◆ **Selected excerpt**
——————————

Israel frees hundreds of African migrants
Israel on Tuesday released hundreds of African migrants from
a facility in the southern Negev desert, at the orders of the Supreme Court.
Israel's High Court of Justice ruled on August 11 that a law
allowing the detention of migrants in a semi-open facility for 20 months was
unconstitutional, and that anyone detained for more than a year must be
released immediately, reports dpa.
The court has repeatedly struck down new amendments to an
Israeli law trying to deal with an influx of migrants, mostly from Eritrea and
Sudan, who infiltrate Israel through its long border with Egypt.
The government of Prime Minister Benjamin Netanyahu has
built a fence along the border, and also established a facility, near the
border with Egypt, in late 2013.
Human rights groups say the reception centre is a jail,
because the migrants must report to the facility's authorities once a day and
because it is located in a remote area.
The court gave the Israeli government 15 days to implement
its ruling that all migrants held there over a year must be released, a
deadline that ends Wednesday.
In total 1,178 migrants will be released from Holot, Israel
Prison Service spokeswoman Sivan Weizman said, about half of them Tuesday and
the rest Wednesday.
They were told not to enter Tel Aviv or the southern Red Sea
resort of Eilat, where most migrants are concentrated, causing overcrowding.
But it is unclear how Israel plans to enforce that stipulation.
The migrants were also given food and water for one day and
medicine for three days, Weizman said, before fending for themselves with
temporary visas that need to be extended every two months.
Israel has appealed to third countries, saying it cannot
grant formal asylum seeker status to the 45,000 illegal migrants in the tiny
country. But as the rest of the world copes with a growing migration problem,
few have come forward.
Israel has also tried to encourage some migrants to return
to Africa voluntarily, offering cash as incentives, but under 1,400 have done
so since the beginning of 2015.
Anat Ovadia, of the Hotline for Refugees and Migrants -
Israel, slammed the government for leaving the migrants to their own devices in
Israeli cities without any "infrastructure to accept them."
The only government-operated health clinic for migrants with
no formal status was in Tel Aviv, she said.

——————————

Return the full news article on Israel releasing African migrants from Holot, word for word. The entries that follow are separate material and have no connection to the news article on Israel releasing African migrants.

◆ **Data extracts**
——————————

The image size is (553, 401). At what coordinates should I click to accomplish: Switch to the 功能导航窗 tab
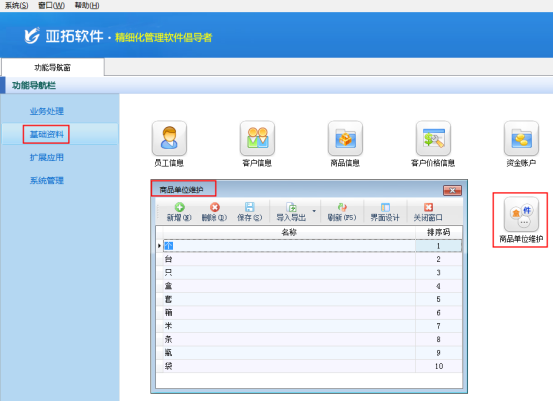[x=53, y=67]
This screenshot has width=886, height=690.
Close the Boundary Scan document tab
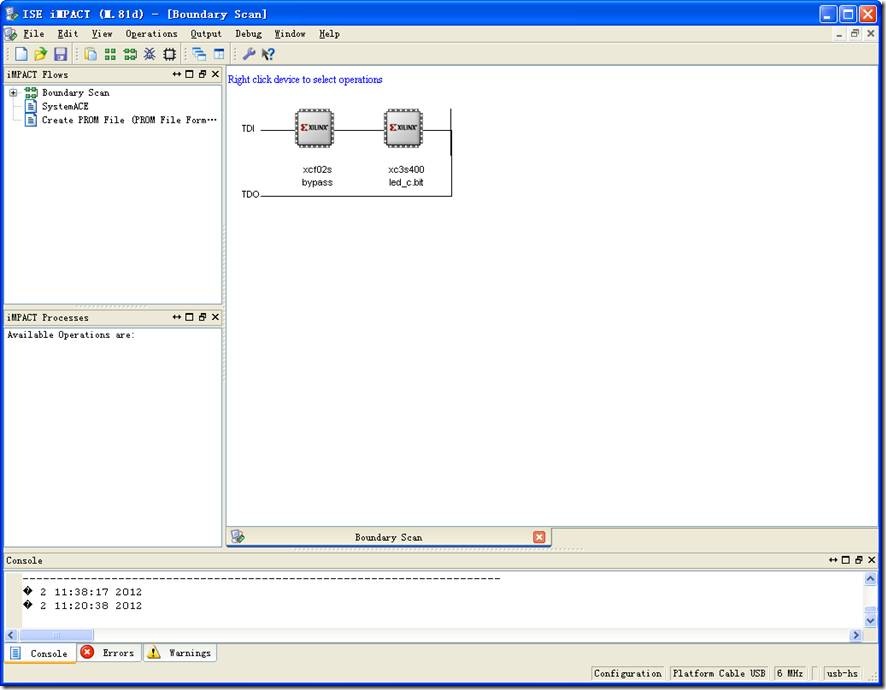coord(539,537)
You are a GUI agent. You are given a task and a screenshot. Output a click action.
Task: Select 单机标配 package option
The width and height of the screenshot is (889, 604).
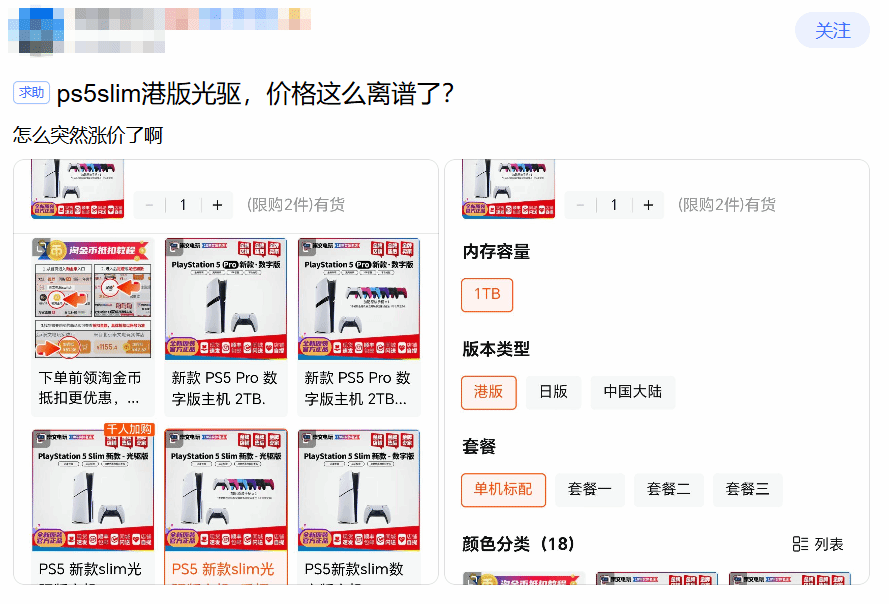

——————————

◆ **Reply**
Israel frees hundreds of African migrants
Israel on Tuesday released hundreds of African migrants from
a facility in the southern Negev desert, at the orders of the Supreme Court.
Israel's High Court of Justice ruled on August 11 that a law
allowing the detention of migrants in a semi-open facility for 20 months was
unconstitutional, and that anyone detained for more than a year must be
released immediately, reports dpa.
The court has repeatedly struck down new amendments to an
Israeli law trying to deal with an influx of migrants, mostly from Eritrea and
Sudan, who infiltrate Israel through its long border with Egypt.
The government of Prime Minister Benjamin Netanyahu has
built a fence along the border, and also established a facility, near the
border with Egypt, in late 2013.
Human rights groups say the reception centre is a jail,
because the migrants must report to the facility's authorities once a day and
because it is located in a remote area.
The court gave the Israeli government 15 days to implement
its ruling that all migrants held there over a year must be released, a
deadline that ends Wednesday.
In total 1,178 migrants will be released from Holot, Israel
Prison Service spokeswoman Sivan Weizman said, about half of them Tuesday and
the rest Wednesday.
They were told not to enter Tel Aviv or the southern Red Sea
resort of Eilat, where most migrants are concentrated, causing overcrowding.
But it is unclear how Israel plans to enforce that stipulation.
The migrants were also given food and water for one day and
medicine for three days, Weizman said, before fending for themselves with
temporary visas that need to be extended every two months.
Israel has appealed to third countries, saying it cannot
grant formal asylum seeker status to the 45,000 illegal migrants in the tiny
country. But as the rest of the world copes with a growing migration problem,
few have come forward.
Israel has also tried to encourage some migrants to return
to Africa voluntarily, offering cash as incentives, but under 1,400 have done
so since the beginning of 2015.
Anat Ovadia, of the Hotline for Refugees and Migrants -
Israel, slammed the government for leaving the migrants to their own devices in
Israeli cities without any "infrastructure to accept them."
The only government-operated health clinic for migrants with
no formal status was in Tel Aviv, she said.